Three Daniel Defense Rail Systems to Consider
Daniel’s RIS II rail interface system was designed for USSOCOM for the SOPMOD II program. It utilizes 1913 Picatinny attachment and is a free-float design, so it doesn’t interfere with a barrel’s harmonics. Accessories can be attached at the 12, 9, 3, and 6 o’clock positions, and it attaches to a rifle via Daniel’s robust 6-Bolt Bolt-Up System. This is a classic rail system built for hardcore users sure to put it through its paces, using classic Picatinny attachment.
This system utilizes M-LOK attachment, which helps reduce weight and also provides superior cooling properties. There are M-LOK attachment points located along 7 positions on the rail and an uninterrupted Picatinny rail along the top for attachment of an optic and other accessories that typically connect via Picatinny attachment. It attaches via Daniel’s Bolt-up System barrel nut. It’s a great choice if you’re looking for M-LOK and Picatinny attachment.
The brand-new RIS III rail interface system offers the tried-and-true toughness and durability of the RIS II but with M-LOK attachment for weight savings and the ability to attach accessories sporting M-LOK interfaces. You get the same proven free-float barrel design, durable aircraft-grade aluminum construction, and an uninterrupted upper rail platform with Mil-Spec 1913 rails of the RIS II—plus seven M-LOK attachment points along the handguard and integral QD swivel attachment points on both sides.
Once you’ve decided which type and style of rail is right for you, you’ll want to consider the following before making a purchase.
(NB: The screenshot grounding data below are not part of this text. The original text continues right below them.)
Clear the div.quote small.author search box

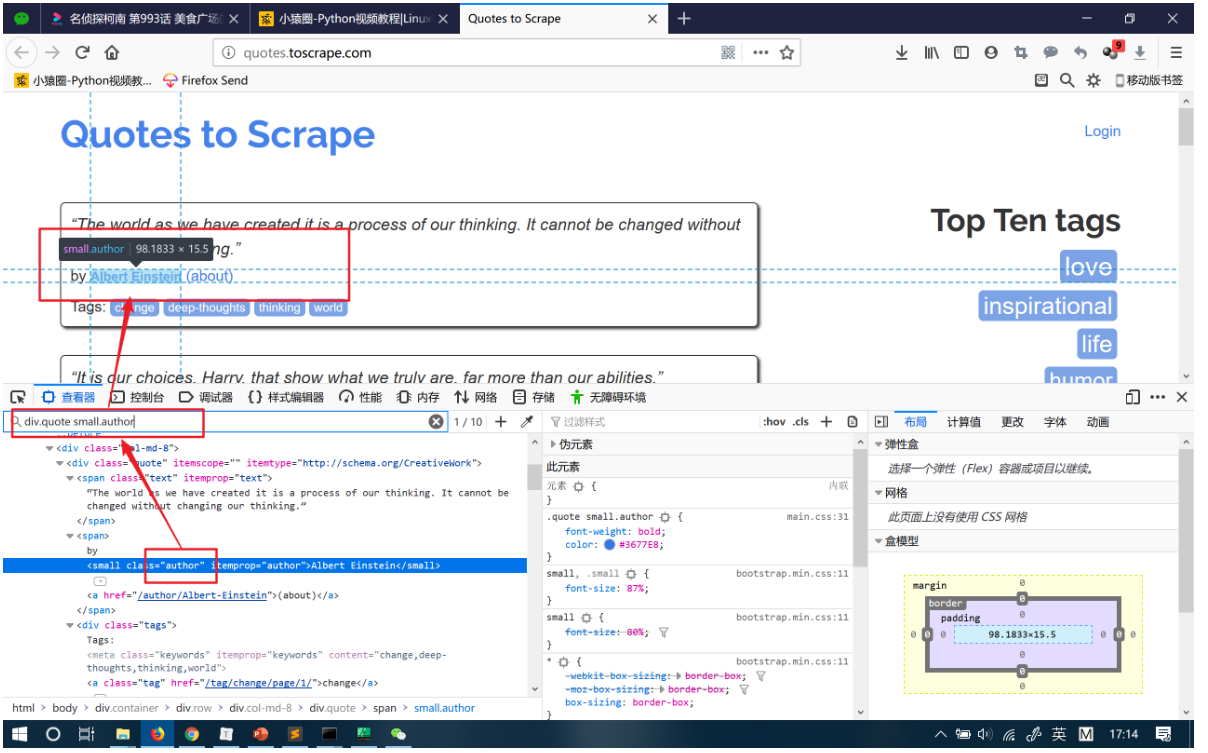point(436,422)
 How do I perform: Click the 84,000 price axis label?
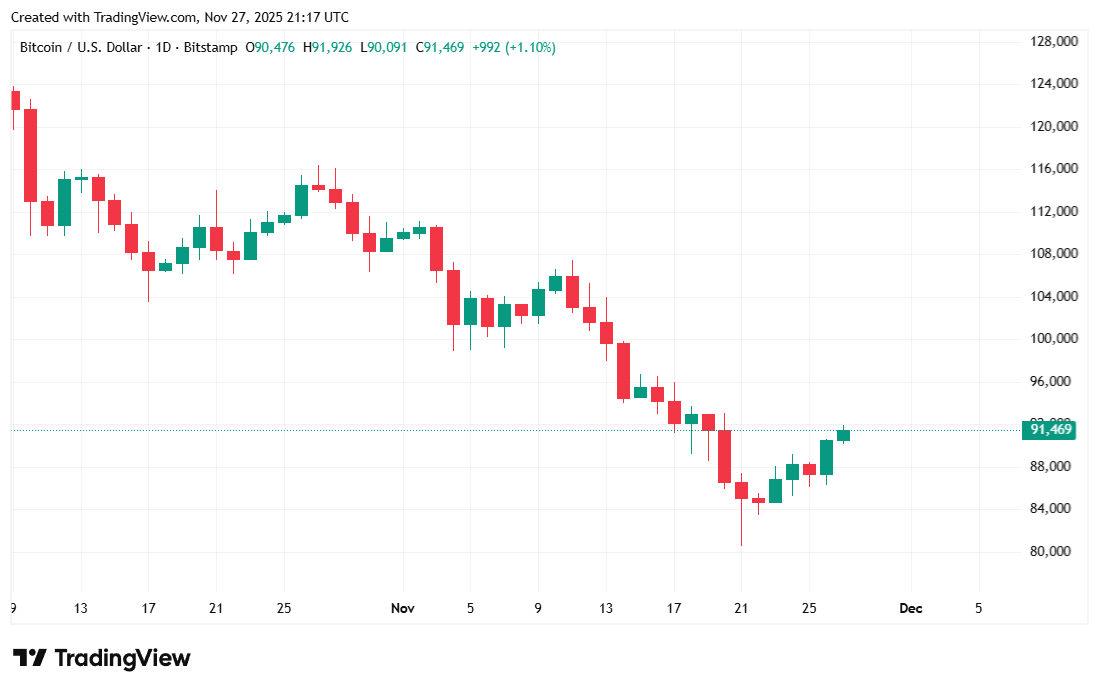[1052, 509]
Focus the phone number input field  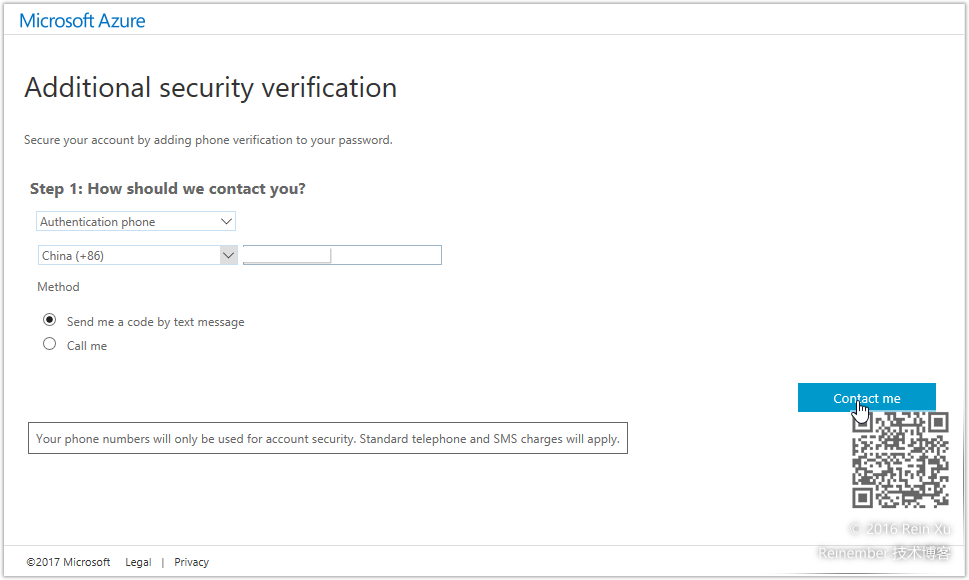[385, 255]
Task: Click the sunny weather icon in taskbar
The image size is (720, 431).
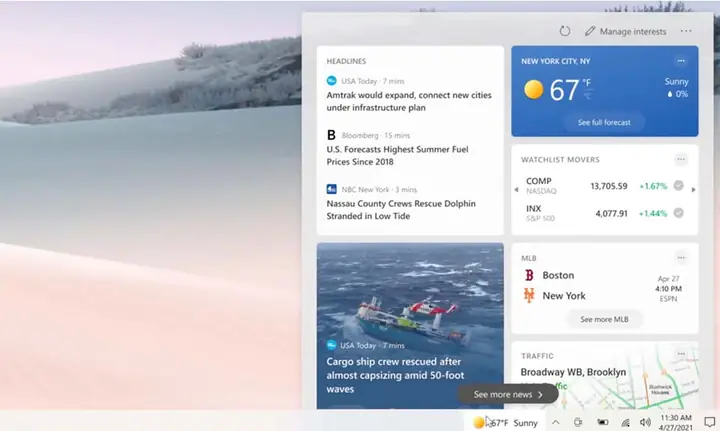Action: 480,423
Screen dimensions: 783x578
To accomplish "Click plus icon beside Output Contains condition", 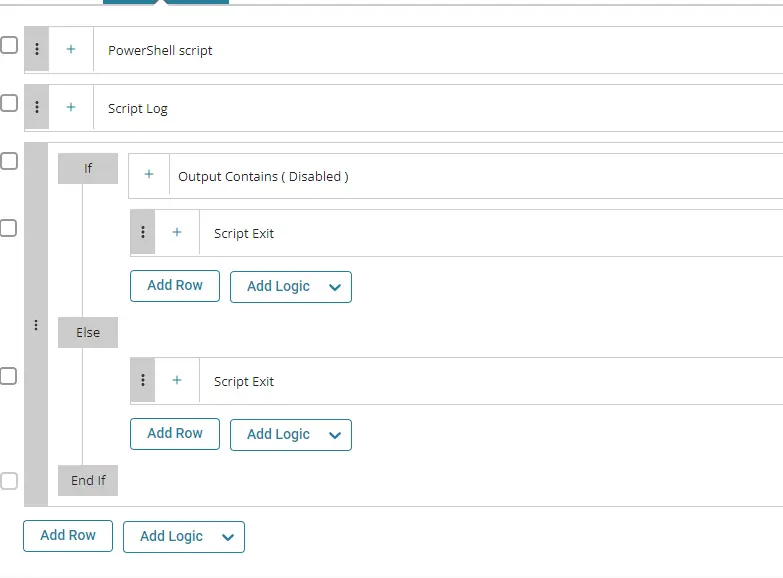I will [x=149, y=174].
The maximum length of your rail will depend on the length of your rifle’s barrel, but you can certainly opt to go with a shorter rail and have mor barrel extend past its end. The length really depends on how many accessories you plan on attaching, how much added weight you’re willing to deal with, and personal preference.
The Rail Manufacturer
No matter which style or type of rail you choose, you’re going to want to acquire it from a manufacturer with a reputation for quality. Unless you’re planning on putting a rail on your rifle and then just locking your rifle in a display case, chances are you’re going to put that rifle through its paces, and rails need to be able to handle it, stay attached to your rifle, and keep any accessories attached to them.
Make Sure the Rail Is In-Spec
This is a spin-off of selecting a quality manufacturer. It doesn’t matter which type or style of rail you choose if it wasn’t manufactured to exacting tolerances and is in-spec with the accessories designed to fit it. If it’s off even a bit, accessories will not fit properly and will not stay attached once they are subjected to recoil and any rough maneuvering of the rifle. So, avoid cheap knock-offs at all cost and go with brands known for quality—like Daniel Defense!
No matter which style of rail you choose for your firearm, you really can’t go wrong—unless you opt for a drop-in rail and it takes away from your rifle’s accuracy. So long as you choose a rail that’s manufactured by a reputable producer to tight tolerances, is in-spec, and built to last, it really comes down to personal preferences after that.
So, feel free to express yourself with your rail—and then with your accessories! It’s part of the fun of owning an AR15-style rifle!